Galahad’s preparations for donning his British gentrified persona, allow him to subvert the power of the British establishment and of British popular culture. This is beautifully and subtly emphasized when Galahad does not just give his shoes a quick polish, but puts on “a little more Cherry Blossom and give them extra shine” (73). Galahad intensifies their blackness so that he can proudly “see his face in the leather” (73). It is ironic that Galahad is so relaxed in his blackness even as he prepares to imitate a characteristically British dress style. This is another indicator of Galahad’s self-division, itself a tactic of survival. As Galahad continues making his toilet, Selvon’s narrator’s vocabulary shows how West Indians internalized the colonizer’s language with its pseudo-scientific claims that blacks were an inferior “race.” Galahad is portrayed not as simply looking in a mirror, but as “concentrating on his physiognomy,” and as finishing his preparations like a medical “specialist” (74).

By focusing on a single evening in Galahad’s life, Selvon is able to expose readers to the everyday joys and sorrows of this new location for Caribbean migrants. Piccadilly Circus symbolizes all that Galahad loves about London, and it continues to affect him as it did when he first arrived: “that circus have a magnet for him, that circus represent life, that circus is the beginning and the ending of the world” (74). While walking through the city in his expensive new clothes and thinking about the young woman he has a date to meet under the big clock in Piccadilly tube station, Galahad is aware only of the exciting and pleasant side of London, until a child’s stare reminds him that he is seen racially. When he smiles and tries to be friendly, “the child cower and shrink and begin to cry” (71). By this stage in the novel, Galahad has established himself in London; yet, unlike the more jaded Moses, he seems still to appreciate its beauty.
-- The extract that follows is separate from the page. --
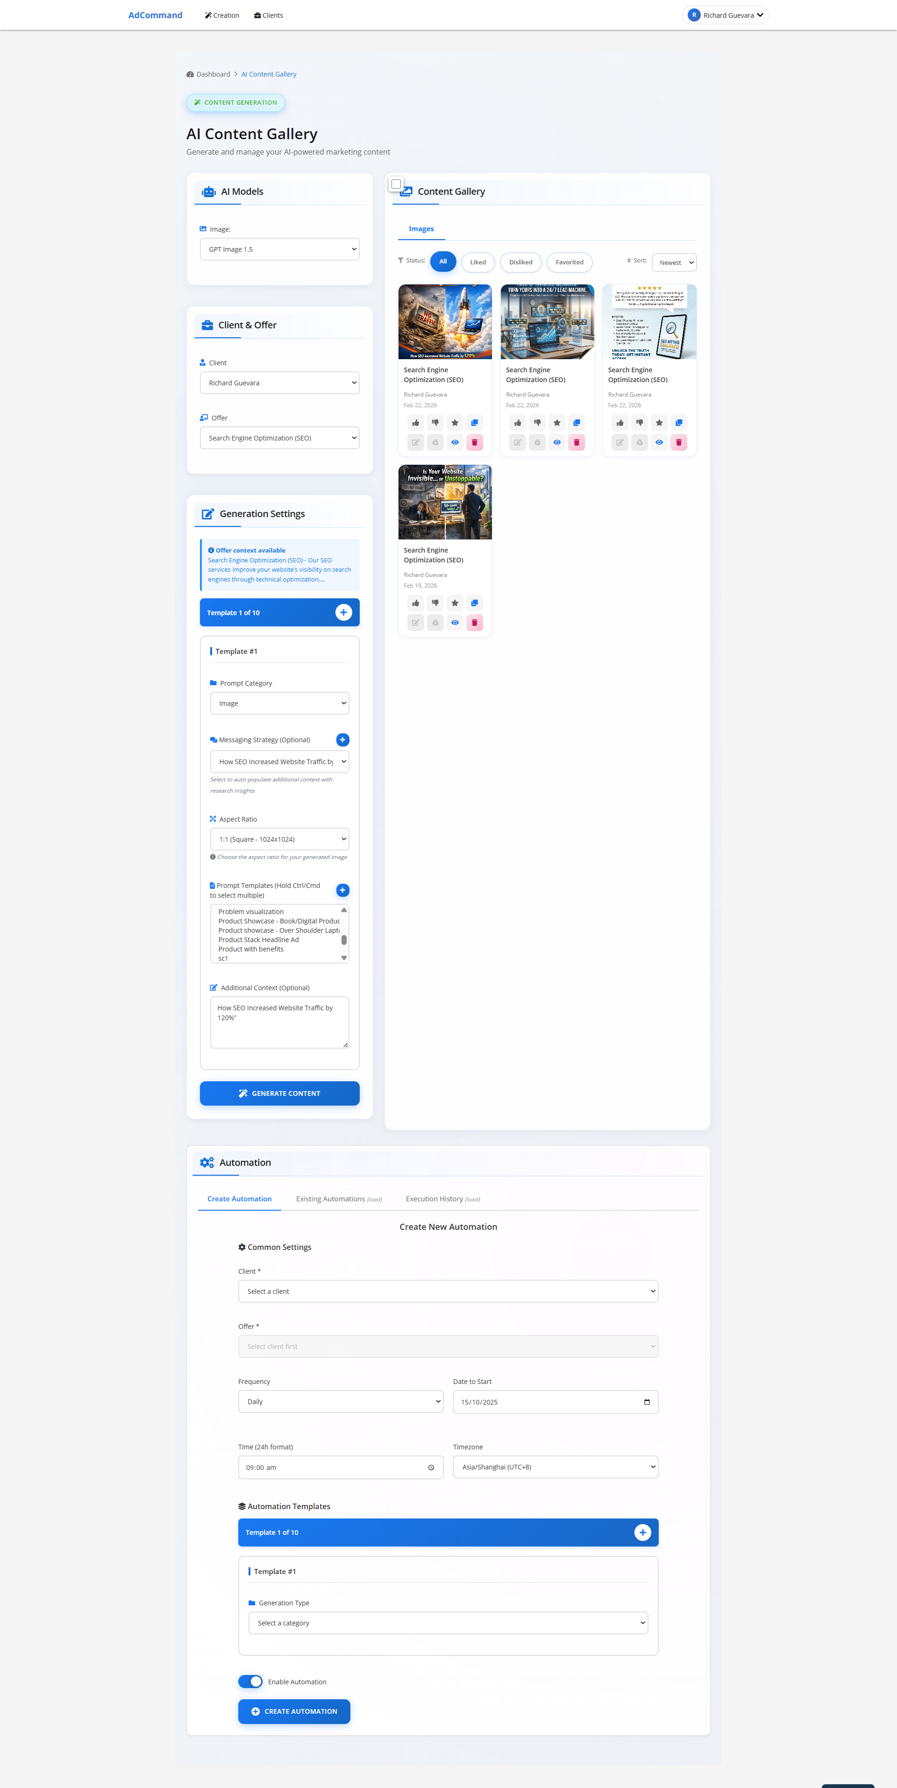Click plus icon beside Messaging Strategy

(342, 740)
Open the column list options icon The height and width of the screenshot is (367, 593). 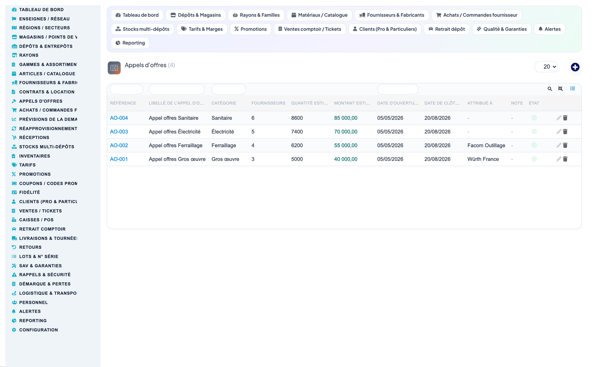pos(572,89)
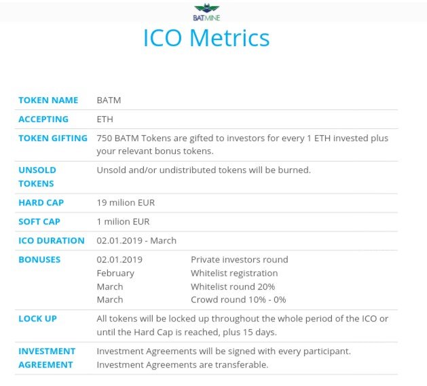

Through this crucial moment of racial recognition, Selvon awakens his character from his fantasy and plunges him in the dark world of binary oppositions.

Studying the colour of his hand, he begins a kind of schizoid dialogue between two irreconcilable versions of his identity, one hegemonic, one subordinate, between someone he regards as “me” (an entity that can be integrated into universalized manhood) and the adversary of “me,” the colour black:

Galahad watch the colour of his hand, and talk to it, saying, ‘Colour, is you that causing all this . . . You know is you that cause a lot of misery in the world… I ain’t do anything to infuriate the people…, is you!’ Galahad talking to the colour Black, as if he is a person, telling it that is not he who causing botheration in the place, but Black, who is a worthless thing for making trouble all about. (77)

Page 3: Galahad's Identity Crisis

For Galahad, “Black” is worthless because it fixes him in the world of subordination, restricting his access to the grand narrative of masculine legitimacy and the material, sexual, and psychological rewards it promises. For Galahad and the other boys, a life lived according to the terms of epic masculinity demands that they renounce large parts of themselves, and their obsession with fitting into a particular framework causes them to misread the possibilities of their own lives and instead to struggle to fit inside the limited parameters posited by a grand narrative of heroic masculine behaviour.